- [Directions] The reply must return each line of the data exactly.

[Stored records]
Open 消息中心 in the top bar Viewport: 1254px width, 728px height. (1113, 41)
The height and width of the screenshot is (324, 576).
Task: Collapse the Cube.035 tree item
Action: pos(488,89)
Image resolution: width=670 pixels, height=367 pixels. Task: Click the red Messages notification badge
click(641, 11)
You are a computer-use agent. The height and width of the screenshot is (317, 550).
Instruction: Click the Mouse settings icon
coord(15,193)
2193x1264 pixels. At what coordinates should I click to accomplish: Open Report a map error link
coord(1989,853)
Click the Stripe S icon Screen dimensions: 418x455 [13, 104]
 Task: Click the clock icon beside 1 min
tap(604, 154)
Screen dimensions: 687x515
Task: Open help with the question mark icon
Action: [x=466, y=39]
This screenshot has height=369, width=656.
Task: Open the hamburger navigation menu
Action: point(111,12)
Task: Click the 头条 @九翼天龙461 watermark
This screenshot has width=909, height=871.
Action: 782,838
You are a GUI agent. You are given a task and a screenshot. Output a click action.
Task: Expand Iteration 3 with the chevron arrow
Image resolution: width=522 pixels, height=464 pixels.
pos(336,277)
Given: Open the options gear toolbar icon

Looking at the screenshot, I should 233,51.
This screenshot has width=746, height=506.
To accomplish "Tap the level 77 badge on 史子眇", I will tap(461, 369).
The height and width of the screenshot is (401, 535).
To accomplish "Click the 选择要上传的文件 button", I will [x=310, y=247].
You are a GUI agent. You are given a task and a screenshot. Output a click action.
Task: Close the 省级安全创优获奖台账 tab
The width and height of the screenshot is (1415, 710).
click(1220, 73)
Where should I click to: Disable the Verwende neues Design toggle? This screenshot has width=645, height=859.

- [Task solution]
Open 消息中心 in the top bar Viewport: 1254px width, 728px height. (1113, 41)
The height and width of the screenshot is (324, 576).
Task: Collapse the Cube.035 tree item
Action: pos(488,89)
Image resolution: width=670 pixels, height=367 pixels. Task: Click the red Messages notification badge
click(641, 11)
You are a computer-use agent. The height and width of the screenshot is (317, 550).
Instruction: Click the Mouse settings icon
coord(15,193)
2193x1264 pixels. At what coordinates should I click to accomplish: Open Report a map error link
coord(1989,853)
Click the Stripe S icon Screen dimensions: 418x455 [13, 104]
 Task: Click the clock icon beside 1 min
tap(604, 154)
Screen dimensions: 687x515
Task: Open help with the question mark icon
Action: [x=466, y=39]
This screenshot has height=369, width=656.
Task: Open the hamburger navigation menu
Action: point(111,12)
Task: Click the 头条 @九翼天龙461 watermark
This screenshot has width=909, height=871.
Action: 782,838
You are a GUI agent. You are given a task and a screenshot. Output a click action.
Task: Expand Iteration 3 with the chevron arrow
Image resolution: width=522 pixels, height=464 pixels.
pos(336,277)
Given: Open the options gear toolbar icon

Looking at the screenshot, I should 233,51.
This screenshot has width=746, height=506.
To accomplish "Tap the level 77 badge on 史子眇", I will tap(461, 369).
The height and width of the screenshot is (401, 535).
To accomplish "Click the 选择要上传的文件 button", I will [x=310, y=247].
You are a GUI agent. You are given a task and a screenshot. Output a click action.
Task: Close the 省级安全创优获奖台账 tab
The width and height of the screenshot is (1415, 710).
click(1220, 73)
Where should I click to: Disable the Verwende neues Design toggle? This screenshot has width=645, height=859.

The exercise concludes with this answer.